To probe in details the underlying physics behind the snap-through phenomenon shown in Fig. 3c, we fix m = 1, P _env R ₂/μH = 0.015, P ₀ R ₂/μH = 1.2 (exactly the parameters of the red line in Fig. 3c), and plot the actuation curve in Fig. 4. Figure 4a gives the pressure–stretch curve of the active balloon at various voltages. The dashed line is the pressure–stretch curve of the air derived from the ideal gas equation, Eq. (8). The dashed line intersects with the pressure–stretch curve of the membrane, defining different equilibrium states. As voltage ramping up, the active balloon expands and pressure drops; thus, the pressure–stretch curve lowers. When the applied voltage reaches the critical value, 0.36, the dashed line tangents to the solid line, defining two stable states O and O’ as in Fig. 4a. Figure 4b plots the voltage-stretch curve of the active balloon and indicates the snapping-through from O to O’. Figure 4c presents the pressure–stretch curve of the passive balloon. The arrows in Fig. 4b, c indicate the discontinuous jump path when voltage is ramped up—active balloon snaps and expands suddenly while the passive balloon deflates rapidly to accommodate this deep pressure drop and volume variation.

Fig. 4

Actuation curve of two interconnected balloons with identical radii under the conditions P _env R ₂/μH = 0.015 and P ₀ R ₂/μH = 1.2. a pressure–stretch curve of the active balloon at various voltages. The dashed line is the pressure–stretch curve of the air deduced from the ideal gas equation. b voltage-stretch curve of the active balloon.
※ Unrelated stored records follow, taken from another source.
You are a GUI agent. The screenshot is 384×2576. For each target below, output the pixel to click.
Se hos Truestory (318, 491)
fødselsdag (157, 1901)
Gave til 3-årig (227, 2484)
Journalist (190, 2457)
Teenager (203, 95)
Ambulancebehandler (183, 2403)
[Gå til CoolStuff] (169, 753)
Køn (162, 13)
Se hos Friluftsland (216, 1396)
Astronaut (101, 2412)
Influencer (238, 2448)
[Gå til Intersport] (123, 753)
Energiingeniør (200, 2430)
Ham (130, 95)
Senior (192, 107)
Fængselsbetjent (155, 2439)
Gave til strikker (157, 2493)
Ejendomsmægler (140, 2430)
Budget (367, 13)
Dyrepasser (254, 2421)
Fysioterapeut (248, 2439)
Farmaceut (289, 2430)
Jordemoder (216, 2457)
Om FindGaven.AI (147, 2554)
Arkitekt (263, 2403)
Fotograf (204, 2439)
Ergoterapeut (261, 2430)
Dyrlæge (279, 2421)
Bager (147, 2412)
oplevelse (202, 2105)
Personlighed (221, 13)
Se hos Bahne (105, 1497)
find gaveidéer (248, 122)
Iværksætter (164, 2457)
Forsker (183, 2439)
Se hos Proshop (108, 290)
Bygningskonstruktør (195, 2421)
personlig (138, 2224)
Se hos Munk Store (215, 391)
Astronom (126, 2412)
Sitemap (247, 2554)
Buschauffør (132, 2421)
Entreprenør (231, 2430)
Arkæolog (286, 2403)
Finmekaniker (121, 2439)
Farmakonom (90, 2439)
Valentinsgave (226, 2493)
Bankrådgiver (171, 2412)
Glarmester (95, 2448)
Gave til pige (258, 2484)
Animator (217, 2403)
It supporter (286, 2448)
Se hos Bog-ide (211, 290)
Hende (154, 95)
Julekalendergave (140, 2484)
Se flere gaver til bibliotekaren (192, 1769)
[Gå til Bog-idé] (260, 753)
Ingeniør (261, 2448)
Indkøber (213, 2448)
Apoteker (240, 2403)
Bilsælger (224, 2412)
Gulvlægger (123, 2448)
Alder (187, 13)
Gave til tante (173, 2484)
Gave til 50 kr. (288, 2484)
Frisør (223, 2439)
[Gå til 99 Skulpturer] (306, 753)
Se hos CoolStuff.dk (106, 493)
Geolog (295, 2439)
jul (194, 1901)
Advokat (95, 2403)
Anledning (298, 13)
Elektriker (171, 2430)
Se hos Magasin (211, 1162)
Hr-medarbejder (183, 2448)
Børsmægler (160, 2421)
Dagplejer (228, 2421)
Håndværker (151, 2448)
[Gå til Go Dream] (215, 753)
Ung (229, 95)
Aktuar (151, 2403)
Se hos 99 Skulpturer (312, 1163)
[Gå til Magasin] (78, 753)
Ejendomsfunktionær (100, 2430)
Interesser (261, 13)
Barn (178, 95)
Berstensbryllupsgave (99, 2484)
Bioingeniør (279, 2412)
The dashed line indicates snap-through from point O to point O^’. c The pressure–stretch curve of the passive balloon. When the active balloon snaps and expands suddenly, the passive balloon deflates from O to point O’ as indicated by the arrow

Figure 5 depicts the actuation curves for two balloons with different radii, m = R ₁/R ₂ = 0.5, for example. Note that, if a small active balloon is connected with a larger passive balloon, and is activated from a state near the edge of mechanical snap-through, snap-through can be realized to produce stable large deformation regardless the ambient pressure. In Fig. 5b for \( \frac{{P_{\text{env}} R_{2} }}{\mu H} = 1.0 \), only the actuation starting from state B can snap through to a stable state, while for \( \frac{{P_{\text{env}} R_{2} }}{\mu H} = 0.05 \) in Fig. 5c, snap-through can be realized and harnessed either for states A or B. In all these figures, the actuation curves for state C change little. Also note that for the discontinuous snap-through actuation curve from state B, when the voltage is turned off from a snapped state, the active balloon can not restore its initial inflated state but retain a stable state with pretty large deformation, ~6 as determined by the intersection of the red line with the horizontal axis.

Fig. 5

Actuation curves of interconnected balloons with different radii under various environmental and inflated pressure. The radius of the active balloon is half of that of the passive balloon, i.e., R ₁/R ₂ = 0.5. Normalized environment pressure, \( \frac{{P_{\text{env}} R_{2} }}{\mu H} \), is varied to 1 and 0.05. The dashed lines represent the path of snap-through induced by voltage

4 Concluding remarks

We present a theoretical analysis of the actuating performance of two interconnected balloons, one active and the other passive. The assembly can work as an actuator, in the sense that applying a voltage to the active balloon can produce deformation, and the passive balloon supplies gas to compensate the pressure drop inside the active balloon due to deformation. Radius ratio, environment pressure, as well as the inflation state from which the electrical activation sets in, affect the electromechanical performance of the system. Letting the system work in nearly vacuum condition, or actuating the balloon near the verge of mechanical snap-through, may induce discontinuous voltage-actuated deformation, which is physically achievable and can be utilized to produce large actuation stroke.